Chiffon (/fr/; /ʃɪˈfɒn/, shif-ON), from the French word chiffe which means "cloth or rag"; is a lightweight, balanced plain-woven sheer fabric, or gauze, like gossamer, woven of alternate S- and Z-twist crepe (high-twist) yarns. Crepe yarn tends to have a tighter twist than standard yarns. The twist in the crepe yarns puckers the fabric slightly in both directions after weaving, giving it some stretch and a slightly rough feel.

== Characteristics ==
Chiffon is a lightweight fabric which is associated with elegance and luxury; it drapes well and has a shimmery and sheer appearance. Under a magnifying glass, chiffon resembles a fine net or mesh, which gives it some transparency.
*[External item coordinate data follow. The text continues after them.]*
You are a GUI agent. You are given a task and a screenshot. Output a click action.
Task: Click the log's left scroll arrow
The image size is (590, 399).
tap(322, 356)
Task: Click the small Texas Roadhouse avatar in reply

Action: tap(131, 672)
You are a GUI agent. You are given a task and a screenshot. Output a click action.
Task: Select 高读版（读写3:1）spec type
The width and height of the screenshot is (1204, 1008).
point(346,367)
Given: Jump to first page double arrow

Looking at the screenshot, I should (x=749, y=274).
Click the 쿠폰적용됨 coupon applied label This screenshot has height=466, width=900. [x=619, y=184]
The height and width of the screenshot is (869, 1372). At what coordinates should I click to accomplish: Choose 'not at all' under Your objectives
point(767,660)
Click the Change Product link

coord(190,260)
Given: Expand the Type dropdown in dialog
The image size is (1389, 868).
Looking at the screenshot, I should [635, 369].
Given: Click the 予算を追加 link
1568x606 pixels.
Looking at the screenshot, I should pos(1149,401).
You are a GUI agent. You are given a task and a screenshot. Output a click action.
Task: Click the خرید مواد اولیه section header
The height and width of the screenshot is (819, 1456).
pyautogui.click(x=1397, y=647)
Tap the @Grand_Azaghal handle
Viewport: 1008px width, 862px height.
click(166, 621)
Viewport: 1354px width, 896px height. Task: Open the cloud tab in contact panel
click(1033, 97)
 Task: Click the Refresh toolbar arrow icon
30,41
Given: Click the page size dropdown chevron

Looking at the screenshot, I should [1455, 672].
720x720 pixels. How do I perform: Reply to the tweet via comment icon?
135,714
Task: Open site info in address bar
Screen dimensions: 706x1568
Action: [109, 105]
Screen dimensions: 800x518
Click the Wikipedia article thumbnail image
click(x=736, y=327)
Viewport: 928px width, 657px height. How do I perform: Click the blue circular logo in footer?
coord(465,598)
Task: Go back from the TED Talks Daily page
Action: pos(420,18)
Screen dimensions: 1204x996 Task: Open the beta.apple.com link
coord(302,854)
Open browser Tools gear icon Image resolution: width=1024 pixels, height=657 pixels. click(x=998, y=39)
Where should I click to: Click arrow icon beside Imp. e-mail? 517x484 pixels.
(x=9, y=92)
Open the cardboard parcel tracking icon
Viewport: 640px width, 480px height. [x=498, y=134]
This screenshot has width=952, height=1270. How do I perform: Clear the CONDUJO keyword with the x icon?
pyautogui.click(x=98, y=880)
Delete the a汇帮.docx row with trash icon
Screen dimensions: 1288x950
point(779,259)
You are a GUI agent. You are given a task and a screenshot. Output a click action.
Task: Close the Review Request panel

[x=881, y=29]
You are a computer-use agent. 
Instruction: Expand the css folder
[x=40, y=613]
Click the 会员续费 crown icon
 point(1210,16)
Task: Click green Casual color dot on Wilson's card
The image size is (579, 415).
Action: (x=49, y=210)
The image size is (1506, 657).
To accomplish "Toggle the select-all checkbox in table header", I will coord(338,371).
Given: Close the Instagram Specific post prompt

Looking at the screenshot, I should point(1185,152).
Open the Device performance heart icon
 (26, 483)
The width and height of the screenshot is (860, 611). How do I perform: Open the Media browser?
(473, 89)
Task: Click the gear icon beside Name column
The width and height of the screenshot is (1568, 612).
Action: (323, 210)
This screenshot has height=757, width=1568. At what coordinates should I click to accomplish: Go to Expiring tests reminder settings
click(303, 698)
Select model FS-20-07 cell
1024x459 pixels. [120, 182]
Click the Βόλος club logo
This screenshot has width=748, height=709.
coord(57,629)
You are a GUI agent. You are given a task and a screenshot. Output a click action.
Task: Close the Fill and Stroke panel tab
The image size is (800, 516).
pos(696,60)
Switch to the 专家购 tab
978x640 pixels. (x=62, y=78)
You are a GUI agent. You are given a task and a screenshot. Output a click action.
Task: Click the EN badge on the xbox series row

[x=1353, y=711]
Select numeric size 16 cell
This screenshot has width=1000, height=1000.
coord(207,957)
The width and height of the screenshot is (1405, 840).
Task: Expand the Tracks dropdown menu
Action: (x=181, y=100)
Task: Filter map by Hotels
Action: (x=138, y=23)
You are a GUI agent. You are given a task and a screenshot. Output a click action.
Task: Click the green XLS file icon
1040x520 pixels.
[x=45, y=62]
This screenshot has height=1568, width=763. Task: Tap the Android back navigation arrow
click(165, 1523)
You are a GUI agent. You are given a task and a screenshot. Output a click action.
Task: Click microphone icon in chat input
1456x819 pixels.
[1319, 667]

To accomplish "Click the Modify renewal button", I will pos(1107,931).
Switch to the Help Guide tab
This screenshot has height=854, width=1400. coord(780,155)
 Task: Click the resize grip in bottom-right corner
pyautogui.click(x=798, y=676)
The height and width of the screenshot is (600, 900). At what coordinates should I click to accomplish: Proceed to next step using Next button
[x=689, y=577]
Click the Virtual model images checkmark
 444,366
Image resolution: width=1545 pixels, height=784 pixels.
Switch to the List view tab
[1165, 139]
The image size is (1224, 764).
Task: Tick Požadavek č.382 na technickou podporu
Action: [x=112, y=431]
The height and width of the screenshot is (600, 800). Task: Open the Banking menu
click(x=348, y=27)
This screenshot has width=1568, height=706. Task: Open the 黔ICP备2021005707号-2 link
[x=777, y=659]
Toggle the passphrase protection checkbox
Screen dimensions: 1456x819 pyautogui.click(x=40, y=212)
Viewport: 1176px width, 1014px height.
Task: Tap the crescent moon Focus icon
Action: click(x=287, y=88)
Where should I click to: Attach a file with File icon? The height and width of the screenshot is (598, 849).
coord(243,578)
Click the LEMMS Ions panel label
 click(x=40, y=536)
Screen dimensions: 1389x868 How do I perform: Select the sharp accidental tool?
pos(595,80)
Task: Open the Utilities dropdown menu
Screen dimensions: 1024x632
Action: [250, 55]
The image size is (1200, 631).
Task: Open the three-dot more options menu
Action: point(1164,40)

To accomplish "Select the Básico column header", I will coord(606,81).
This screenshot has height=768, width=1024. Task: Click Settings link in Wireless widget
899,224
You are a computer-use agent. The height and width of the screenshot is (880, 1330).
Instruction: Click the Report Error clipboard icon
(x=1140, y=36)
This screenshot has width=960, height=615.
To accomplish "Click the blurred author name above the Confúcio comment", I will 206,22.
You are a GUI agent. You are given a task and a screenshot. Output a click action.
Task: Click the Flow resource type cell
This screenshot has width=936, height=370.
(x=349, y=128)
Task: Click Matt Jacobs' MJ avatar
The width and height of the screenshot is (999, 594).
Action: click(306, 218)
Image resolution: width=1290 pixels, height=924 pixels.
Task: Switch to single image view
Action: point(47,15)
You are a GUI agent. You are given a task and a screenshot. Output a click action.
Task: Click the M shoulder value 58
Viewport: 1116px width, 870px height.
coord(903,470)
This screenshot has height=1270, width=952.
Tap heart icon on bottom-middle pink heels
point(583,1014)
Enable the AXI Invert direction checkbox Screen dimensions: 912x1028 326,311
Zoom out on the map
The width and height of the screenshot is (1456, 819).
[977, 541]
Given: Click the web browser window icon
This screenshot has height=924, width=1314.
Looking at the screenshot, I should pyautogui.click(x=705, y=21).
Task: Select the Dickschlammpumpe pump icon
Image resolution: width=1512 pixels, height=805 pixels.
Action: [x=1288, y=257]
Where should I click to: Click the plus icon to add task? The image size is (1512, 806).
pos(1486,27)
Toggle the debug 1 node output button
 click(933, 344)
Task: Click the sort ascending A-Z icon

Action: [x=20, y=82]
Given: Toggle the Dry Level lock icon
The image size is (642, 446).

Chiffon can be produced out of natural or synthetic fibres. Silk chiffon was very expensive, and it is with the development of synthetic chiffon, such as nylon chiffon, polyester chiffon, and rayon chiffon, that chiffon became more accessible and more popular for common usage.

Since chiffon is a light-weight fabric which frays easily, bound or French seams must be used to stop the fabric from fraying.

=== Natural fibres ===
Early chiffon was made purely from silk and was very expensive; when used in fashion, it was associated with high status. Silk chiffon displays colours beautifully since silk fibres absorb dyes well. Chiffon also drapes well, adding structure to the clothing item it is formed into. Silk chiffon needs to be dry cleaned.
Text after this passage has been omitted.